Всю весну чинил Чуйко с бригадиром Егором Ивановичем сеялки и собирал по частям брошенный немцами при отступлении и приведенный ими в негодность тягач: на соседней, более сохранившейся машинно-тракторной станции добыли кое-какие недостающие части, а главное — закопанные в свою пору в землю три бочки с горючим… Он уходил с утра, и жена, относя ему в полдень обед, с сокрушением смотрела, как, потемневший и исхудавший, наскоро ест он, занятый своими мыслями.
— А лечиться когда будешь, Гришенька? — напомнила она раз осторожно, но он только отмахнулся:
— Потом.
Ветер подсушивал землю, и скоро можно было начинать сеять. Однажды на окраине села зашумел, зафыркал мотор: тягач пришел в действие. В этот вечер, вернувшись, Чуйко долго и задумчиво, точно отдыхая после большого перехода, сидел у стола, подперев голову и глядя на огонь лампочки.

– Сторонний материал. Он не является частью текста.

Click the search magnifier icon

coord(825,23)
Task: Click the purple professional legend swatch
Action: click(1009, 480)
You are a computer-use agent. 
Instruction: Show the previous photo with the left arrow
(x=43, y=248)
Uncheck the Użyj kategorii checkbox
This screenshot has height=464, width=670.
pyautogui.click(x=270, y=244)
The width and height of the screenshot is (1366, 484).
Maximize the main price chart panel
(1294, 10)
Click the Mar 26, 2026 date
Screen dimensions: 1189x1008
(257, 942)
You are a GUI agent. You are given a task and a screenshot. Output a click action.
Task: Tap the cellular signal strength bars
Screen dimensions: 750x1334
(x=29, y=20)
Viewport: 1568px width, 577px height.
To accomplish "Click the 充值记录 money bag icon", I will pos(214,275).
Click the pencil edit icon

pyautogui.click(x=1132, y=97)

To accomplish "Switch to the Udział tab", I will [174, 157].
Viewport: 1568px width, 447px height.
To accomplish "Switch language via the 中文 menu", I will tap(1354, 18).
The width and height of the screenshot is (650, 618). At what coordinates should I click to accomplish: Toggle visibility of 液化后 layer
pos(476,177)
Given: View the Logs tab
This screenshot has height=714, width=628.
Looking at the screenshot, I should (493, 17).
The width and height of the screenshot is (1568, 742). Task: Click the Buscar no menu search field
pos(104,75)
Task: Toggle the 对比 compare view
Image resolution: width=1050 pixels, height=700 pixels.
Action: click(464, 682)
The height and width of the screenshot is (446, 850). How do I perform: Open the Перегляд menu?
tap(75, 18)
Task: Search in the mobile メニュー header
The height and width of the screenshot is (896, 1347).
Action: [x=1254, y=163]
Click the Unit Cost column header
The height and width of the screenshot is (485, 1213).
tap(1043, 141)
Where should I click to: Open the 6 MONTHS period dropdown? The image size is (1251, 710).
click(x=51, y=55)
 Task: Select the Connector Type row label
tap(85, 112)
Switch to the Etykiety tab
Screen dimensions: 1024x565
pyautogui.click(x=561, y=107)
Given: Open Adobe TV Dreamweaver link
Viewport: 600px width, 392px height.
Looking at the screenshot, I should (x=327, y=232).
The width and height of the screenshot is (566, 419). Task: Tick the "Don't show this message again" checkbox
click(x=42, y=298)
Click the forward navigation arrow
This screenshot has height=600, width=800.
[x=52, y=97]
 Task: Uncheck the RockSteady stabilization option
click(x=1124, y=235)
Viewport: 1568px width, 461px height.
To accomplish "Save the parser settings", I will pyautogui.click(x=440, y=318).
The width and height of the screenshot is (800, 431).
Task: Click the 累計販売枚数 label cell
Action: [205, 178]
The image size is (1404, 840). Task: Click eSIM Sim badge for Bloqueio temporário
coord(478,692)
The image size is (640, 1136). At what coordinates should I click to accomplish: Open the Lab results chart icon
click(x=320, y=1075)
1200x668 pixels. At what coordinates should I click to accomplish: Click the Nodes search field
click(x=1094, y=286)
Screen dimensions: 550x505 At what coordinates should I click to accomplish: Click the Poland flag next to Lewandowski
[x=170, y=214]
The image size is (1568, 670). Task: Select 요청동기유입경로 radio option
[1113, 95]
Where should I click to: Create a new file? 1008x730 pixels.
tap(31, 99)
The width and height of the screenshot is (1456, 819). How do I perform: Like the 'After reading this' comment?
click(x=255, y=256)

— Ну, заработал все-таки, — сказал он, не скрывая довольства, — пойдет завтра наш поезд.
Дважды за этот месяц пришлось ему ездить в город на очередное вдуванье, но он снисходительно отнесся к беспокойству жены.
— Это так… для пущей верности. А я здоров и без этого.
Но он и в самом деле чувствовал себя поздоровевшим — привычное дело было в его руках, и, казалось, навеки омертвевший тягач все-таки удалось оживить.
В этот вечер он был прежним, таким, как в первые дни своего возвращения.
— Ничего, Галя, — сказал он, отвечая ее мыслям, — за лето, бог даст, отстроимся… сейчас пострадавшим районам в первую очередь лес отпускают. Построим новую хатку, опять будешь хозяйствовать.
Он притянул ее к себе за плечо. Она сидела, опустив голову, не смея спросить о главном.
— Ведь срок тебе скоро кончится, Гришенька… опять на комиссию идти. А ты и не подлечился ничуть.
Он нахмурился.
— Будет. Не люблю я об этом.
Она попробовала было убедить его по-женски:
— Да ведь повоевал уж, Гришенька… здоровья-то сколько отдал.
Но он сидел отчужденный, хмурый.
— Я тогда скажу — повоевал, когда война кончится. А пока будем сеять. Немцы думали — они нам голую землю оставили, в десять лет не оправимся… ни тракторов, ни коней.